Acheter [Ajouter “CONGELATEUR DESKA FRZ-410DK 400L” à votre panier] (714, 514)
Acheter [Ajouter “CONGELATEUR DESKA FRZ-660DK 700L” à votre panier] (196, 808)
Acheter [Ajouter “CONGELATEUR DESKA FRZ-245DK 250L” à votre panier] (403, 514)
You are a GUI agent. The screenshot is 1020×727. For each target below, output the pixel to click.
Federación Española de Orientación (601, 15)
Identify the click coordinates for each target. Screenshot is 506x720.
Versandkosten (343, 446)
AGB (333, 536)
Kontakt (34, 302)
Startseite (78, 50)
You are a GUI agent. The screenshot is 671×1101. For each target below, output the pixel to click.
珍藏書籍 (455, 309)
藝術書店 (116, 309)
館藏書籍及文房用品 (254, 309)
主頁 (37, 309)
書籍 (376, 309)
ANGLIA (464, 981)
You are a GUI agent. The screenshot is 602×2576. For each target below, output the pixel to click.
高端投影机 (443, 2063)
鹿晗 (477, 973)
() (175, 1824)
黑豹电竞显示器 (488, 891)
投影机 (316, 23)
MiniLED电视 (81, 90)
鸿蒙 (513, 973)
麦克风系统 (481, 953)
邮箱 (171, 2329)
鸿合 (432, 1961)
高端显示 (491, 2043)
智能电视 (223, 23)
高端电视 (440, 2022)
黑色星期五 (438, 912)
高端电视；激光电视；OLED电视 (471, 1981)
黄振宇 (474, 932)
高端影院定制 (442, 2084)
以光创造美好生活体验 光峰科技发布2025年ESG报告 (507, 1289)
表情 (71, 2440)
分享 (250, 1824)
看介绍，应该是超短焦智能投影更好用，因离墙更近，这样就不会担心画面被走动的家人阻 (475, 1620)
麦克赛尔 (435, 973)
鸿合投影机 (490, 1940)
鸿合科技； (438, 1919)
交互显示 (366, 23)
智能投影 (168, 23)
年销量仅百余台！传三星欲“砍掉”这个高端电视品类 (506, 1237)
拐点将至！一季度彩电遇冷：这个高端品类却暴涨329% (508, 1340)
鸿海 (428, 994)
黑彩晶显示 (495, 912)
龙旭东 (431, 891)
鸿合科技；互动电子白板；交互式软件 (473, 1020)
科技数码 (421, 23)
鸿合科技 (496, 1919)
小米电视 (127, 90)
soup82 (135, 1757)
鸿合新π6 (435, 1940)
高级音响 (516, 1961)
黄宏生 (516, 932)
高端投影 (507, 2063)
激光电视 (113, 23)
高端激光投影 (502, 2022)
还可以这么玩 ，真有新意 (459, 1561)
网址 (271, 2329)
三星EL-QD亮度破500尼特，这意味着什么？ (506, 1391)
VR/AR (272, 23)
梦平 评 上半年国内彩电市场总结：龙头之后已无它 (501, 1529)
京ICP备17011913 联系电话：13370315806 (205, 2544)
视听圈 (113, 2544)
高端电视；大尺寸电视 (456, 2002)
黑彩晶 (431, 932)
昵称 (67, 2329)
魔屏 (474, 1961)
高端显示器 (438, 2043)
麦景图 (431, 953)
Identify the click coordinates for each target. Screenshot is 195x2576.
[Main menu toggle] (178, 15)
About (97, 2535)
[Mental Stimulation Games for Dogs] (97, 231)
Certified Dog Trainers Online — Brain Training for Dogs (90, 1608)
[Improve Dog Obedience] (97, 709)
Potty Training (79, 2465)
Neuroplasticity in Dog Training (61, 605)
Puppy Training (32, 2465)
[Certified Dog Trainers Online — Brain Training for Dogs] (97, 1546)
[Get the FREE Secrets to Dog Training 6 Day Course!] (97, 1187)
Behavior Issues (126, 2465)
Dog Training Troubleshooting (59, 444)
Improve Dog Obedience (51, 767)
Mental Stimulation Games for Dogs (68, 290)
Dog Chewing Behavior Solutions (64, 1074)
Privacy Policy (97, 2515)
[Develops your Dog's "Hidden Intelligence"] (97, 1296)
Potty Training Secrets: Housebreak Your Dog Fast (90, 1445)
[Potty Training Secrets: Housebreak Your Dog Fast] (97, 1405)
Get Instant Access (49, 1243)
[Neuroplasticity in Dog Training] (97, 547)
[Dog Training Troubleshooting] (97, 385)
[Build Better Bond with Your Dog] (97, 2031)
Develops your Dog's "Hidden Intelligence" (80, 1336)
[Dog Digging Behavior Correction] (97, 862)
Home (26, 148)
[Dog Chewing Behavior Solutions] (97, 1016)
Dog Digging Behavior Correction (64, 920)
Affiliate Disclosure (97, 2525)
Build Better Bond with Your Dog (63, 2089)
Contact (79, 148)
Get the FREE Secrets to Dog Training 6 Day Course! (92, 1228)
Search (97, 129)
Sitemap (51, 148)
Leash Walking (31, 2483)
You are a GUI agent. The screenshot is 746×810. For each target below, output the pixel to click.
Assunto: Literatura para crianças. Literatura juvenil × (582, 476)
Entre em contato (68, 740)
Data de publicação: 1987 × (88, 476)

**Goal of the exercise:** Report every line of the entries above that contains the word "FREE", treating uppercase and lowercase as different.

**Solved problem:**
[Get the FREE Secrets to Dog Training 6 Day Course!] (97, 1187)
Get the FREE Secrets to Dog Training 6 Day Course! (92, 1228)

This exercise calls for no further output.